- Conservation status: Extinct (IUCN 3.1)

Scientific classification
- Kingdom: Animalia
- Phylum: Mollusca
- Class: Gastropoda
- Order: Stylommatophora
- Family: Partulidae
- Genus: Partula
- Species: †P. labrusca
- Binomial name: †Partula labrusca Crampton & Cooke, 1953

= Partula labrusca =

- Authority: Crampton & Cooke, 1953
- Conservation status: EX

Species of gastropod

Partula labrusca was a species of air-breathing land snail, a terrestrial pulmonate gastropod mollusk in the Partulidae family. This species was endemic in Raiatea, the Society Islands of French Polynesia.

== Extinction ==
After the introduction of the carnivorous snail Euglandina rosea in the late 1980s, native partulid species began disappearing rapidly.
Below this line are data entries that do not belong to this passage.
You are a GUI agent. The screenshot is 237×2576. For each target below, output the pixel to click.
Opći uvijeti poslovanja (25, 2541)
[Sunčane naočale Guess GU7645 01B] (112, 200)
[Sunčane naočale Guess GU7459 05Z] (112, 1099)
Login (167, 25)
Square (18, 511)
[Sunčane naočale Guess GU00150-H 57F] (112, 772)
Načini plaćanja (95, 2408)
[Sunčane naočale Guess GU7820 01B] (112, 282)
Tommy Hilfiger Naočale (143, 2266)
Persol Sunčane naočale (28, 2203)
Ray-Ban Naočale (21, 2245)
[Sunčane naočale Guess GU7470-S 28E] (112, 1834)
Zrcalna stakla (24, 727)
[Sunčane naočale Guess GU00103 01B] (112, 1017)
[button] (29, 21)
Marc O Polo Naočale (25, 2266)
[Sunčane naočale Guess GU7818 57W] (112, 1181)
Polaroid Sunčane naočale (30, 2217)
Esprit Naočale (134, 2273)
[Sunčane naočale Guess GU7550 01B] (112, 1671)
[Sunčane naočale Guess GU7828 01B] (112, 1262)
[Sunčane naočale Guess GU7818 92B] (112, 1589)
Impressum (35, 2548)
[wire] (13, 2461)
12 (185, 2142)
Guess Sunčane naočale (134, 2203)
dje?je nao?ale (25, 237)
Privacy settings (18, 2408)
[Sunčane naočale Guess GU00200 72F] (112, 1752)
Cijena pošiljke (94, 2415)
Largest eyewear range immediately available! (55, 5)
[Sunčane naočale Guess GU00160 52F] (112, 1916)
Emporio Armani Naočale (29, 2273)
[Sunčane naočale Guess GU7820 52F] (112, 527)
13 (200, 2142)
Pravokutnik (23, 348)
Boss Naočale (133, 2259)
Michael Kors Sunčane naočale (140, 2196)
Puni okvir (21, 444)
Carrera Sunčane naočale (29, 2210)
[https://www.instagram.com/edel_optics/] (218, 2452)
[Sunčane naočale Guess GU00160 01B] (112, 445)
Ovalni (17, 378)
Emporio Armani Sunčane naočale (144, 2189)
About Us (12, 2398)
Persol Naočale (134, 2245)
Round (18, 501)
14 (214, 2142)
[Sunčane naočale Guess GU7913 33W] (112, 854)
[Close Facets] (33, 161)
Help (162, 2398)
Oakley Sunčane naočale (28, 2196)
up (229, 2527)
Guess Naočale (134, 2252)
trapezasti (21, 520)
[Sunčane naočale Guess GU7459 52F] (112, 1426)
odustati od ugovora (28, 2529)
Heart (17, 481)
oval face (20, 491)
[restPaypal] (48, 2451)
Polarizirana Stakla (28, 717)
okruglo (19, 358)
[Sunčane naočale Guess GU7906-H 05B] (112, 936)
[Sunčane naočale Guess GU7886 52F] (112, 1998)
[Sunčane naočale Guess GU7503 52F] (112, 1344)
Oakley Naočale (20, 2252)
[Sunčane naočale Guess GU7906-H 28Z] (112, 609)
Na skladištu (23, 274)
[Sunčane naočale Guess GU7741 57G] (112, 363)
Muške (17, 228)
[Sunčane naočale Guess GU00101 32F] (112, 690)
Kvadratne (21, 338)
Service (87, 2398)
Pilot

By 1992 there were few left. No live individuals were found during surveys in 1994 and 2000, or during subsequent scientific expeditions to high altitudes. The last individual died in the captive breeding programme in 2002.

In 1996, this species was assessed as "Extinct in the wild" as individuals still existed in a captive breeding programme, but not in the wild. In 2007, its Red List status was revised to Extinct, although it was actually recorded as going extinct in 2002.